*** PASSAGE TO READ
# Night Strobist Portraits.  2 for CC



## Geaux (Aug 7, 2011)

Had my "new to photography" Nephew in town from Dallas this week and he's been wanting me to shoot him for a new fb profile pic lol, so I did.  Any thoughts or comments would be greatly appreciated.  Both shots were with D90 + Sigma 10/20 and sb600 off camera.

1. I've gotten mixed reviews on the editing style of this shot, he seemed to love it along with other family (figures), but I've also heard from others who hate the 'vintage' editing style of today.  Personally, I think both have their plus and minuses. Strobist information: sb600 with stofen, hand held camera left slightly above the subject.  It's also a 30 second exposure with rear curtain flash.






Original w/o Vintage look





2.  Strobist info:  SB600 in 14" DIY beauty dish on boom held above/front of subject (about 2 foot above).






Still new to OCF and first time I've done a long exposure with rear curtain strobe portrait, had a blast learning though.


----------



## reznap (Aug 8, 2011)

#1: not sure why the long exposure?  If there were headlight trails from cars on a nearby street or something or even more dramatic water spouts from the fountain, it might have given the shot more impact.
******
■ REQUIREMENTS
• A. Transcribe part of the night portrait thread, starting at "# Night Strobist" and ending at "sb600 off camera.".
• B. Answer these questions from the night portrait thread:
(i) Which camera and lens were used for both shots?
(ii) How long was the exposure for the first shot?
(iii) What was the SB600 mounted in for the second shot?
*** DATASET EXCERPT
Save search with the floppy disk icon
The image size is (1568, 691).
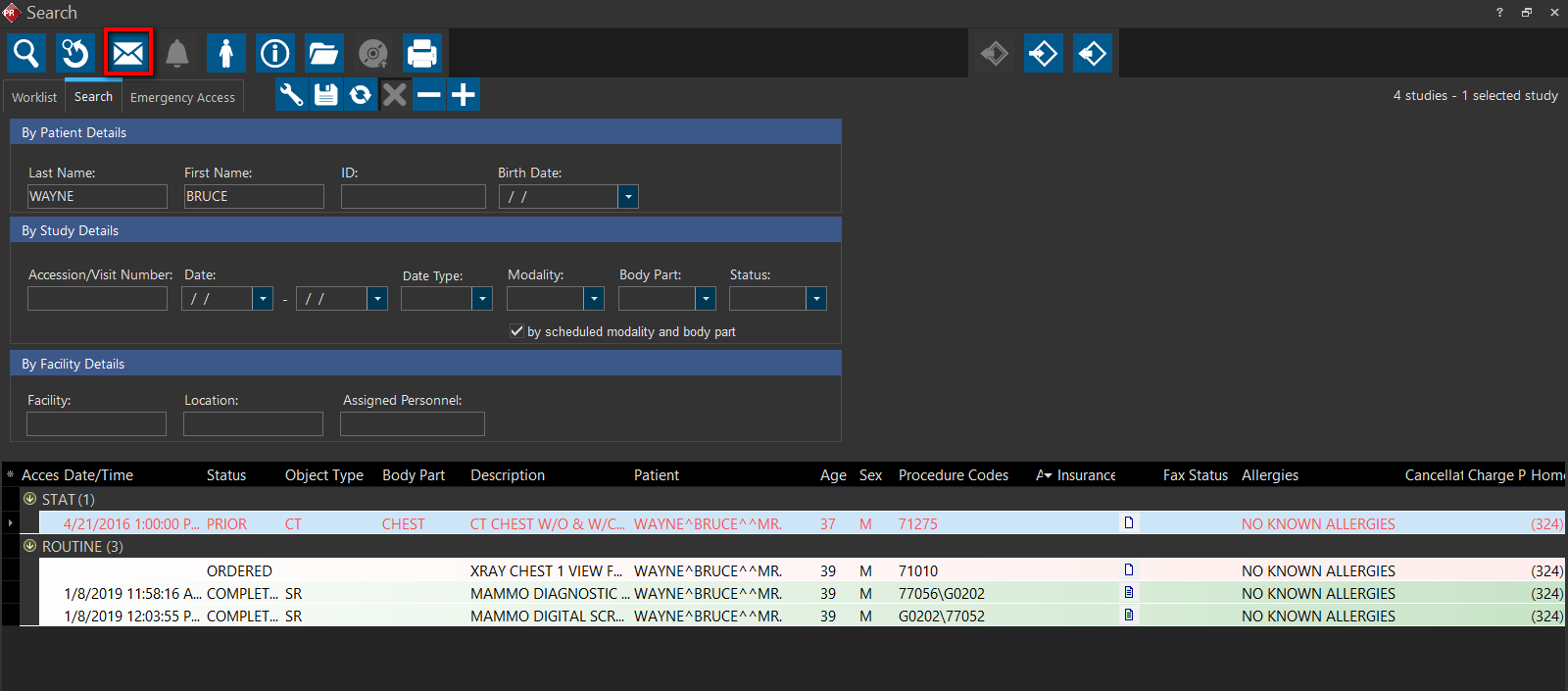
******
■ ANSWERS TO EACH TASK
• A.
# Night Strobist Portraits.  2 for CC



## Geaux (Aug 7, 2011)

Had my "new to photography" Nephew in town from Dallas this week and he's been wanting me to shoot him for a new fb profile pic lol, so I did.  Any thoughts or comments would be greatly appreciated.  Both shots were with D90 + Sigma 10/20 and sb600 off camera.

• B.
(i) A D90 with a Sigma 10/20.
(ii) 30 seconds.
(iii) A 14" DIY beauty dish.